++++ Passage ++++

Staff Writer
Pegged as the poor man's disease, tuberculosis long has been ignored by researchers who believed there was no niche market for an infection that already has treatments.
But Carol Nacy and her team at Sequella Inc., of Rockville, Md., are looking in the other direction - toward potential new therapies, vaccines and diagnostics for tuberculosis.
"There is no country free of tuberculosis, including the U.S.," said Nacy, who is Sequella's CEO and co-founder.
"There's over $1 billion spent every year for tuberculosis diagnosis and control in the U.S.," she added.
Nacy, who helped found Entremed Inc. in 1993, left her chief scientific officer position at that Rockville-based company following its initial public offering in 1996. She worked on a National Institutes of Health tuberculosis program before deciding in 1997 to co-found Sequella with Entremed colleague Leo Einck, who now serves as Sequella's president.
"We saw this as a unique opportunity to make new products for a disease that people were not paying attention to today," Nacy told BioWorld Today.

++++ Provided data ++++

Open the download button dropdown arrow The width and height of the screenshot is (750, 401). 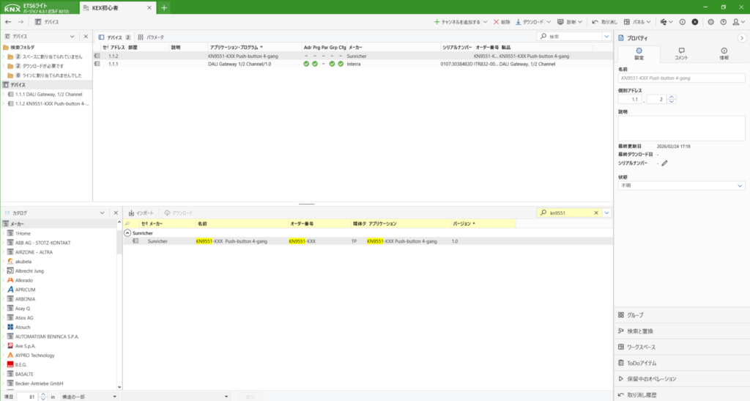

++++

Requirement A:
Answer these questions from the passage about Sequella:
(i) In what year did Nacy help found Entremed?
(ii) With whom did Nacy co-found Sequella?
(iii) According to Nacy, how much is spent every year on tuberculosis diagnosis and control in the U.S.?
Requirement B: Write out the passage about Sequella from "But Carol Nacy" up to and including "as Sequella's president.", renaming every "tuberculosis" as "TB".

Exercise response A:
(i) 1993
(ii) Leo Einck, an Entremed colleague
(iii) Over $1 billion

Exercise response B:
But Carol Nacy and her team at Sequella Inc., of Rockville, Md., are looking in the other direction - toward potential new therapies, vaccines and diagnostics for TB.
"There is no country free of TB, including the U.S.," said Nacy, who is Sequella's CEO and co-founder.
"There's over $1 billion spent every year for TB diagnosis and control in the U.S.," she added.
Nacy, who helped found Entremed Inc. in 1993, left her chief scientific officer position at that Rockville-based company following its initial public offering in 1996. She worked on a National Institutes of Health TB program before deciding in 1997 to co-found Sequella with Entremed colleague Leo Einck, who now serves as Sequella's president.